Going back to how the brain and the nervous system works, there are strong clues to suggest that depression, sleep disorders, and some other conditions from the same family might be medicated with increased doses of B12. Statistical studies showed that the onset of depression can be put in direct relation with diets poor in B12 vitamin, although isolating and differentiating between factors has always been difficult.
B12 is a crucial “building block” for the human body and it intervenes in bone synthesis and tendon recovery. B12 supplements are recommended to women after a certain age to prevent or limit osteoporosis (the condition in which bones are weak). Deficiencies are often identified in older people, although focus on the right dosage should be maintained throughout one’s life.
Like any other substance, vitamin B12 has some contraindications which can limit its use. People allergic or sensitive to cobalt should avoid taking B12 supplements.
There are a couple of recommend ways to bring vitamin B12 into the body as a dietary supplement. The most common is oral, in the form of pills. Vitamins from the B group are often supplied together. In the case of B12, 1-25 mcg per day is the recommended dosage. However, older people should consider increasing the quantity to 25-100 mcg per day.

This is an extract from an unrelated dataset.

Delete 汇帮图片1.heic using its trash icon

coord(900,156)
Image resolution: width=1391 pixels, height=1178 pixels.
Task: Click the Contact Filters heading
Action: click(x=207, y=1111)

Vitamin B12 can be produced in laboratories, through the fermentation of some types of microorganism. Some debates are related to the fact that genetically modified organisms are used to increase the average yield. It is estimated that the annual production of systemic vitamin B12 goes around 35 tonnes. The numbers were provided for 2008.
The discovery of the B12 vitamin was triggered by the intention to identify foods with a positive effect in cases of severe anaemia. Experiments conducted on animals first identified iron as a crucial component. However, it was proven than another compound played an equally important role. The vitamin was isolated in 1948.
The health benefits of B12 vitamins are undeniable. Because it intervenes in functions at the most basic levels, it is a vitamin than should always be present in diet. Some positive effects of B12 still are on the list and await full scientific validation.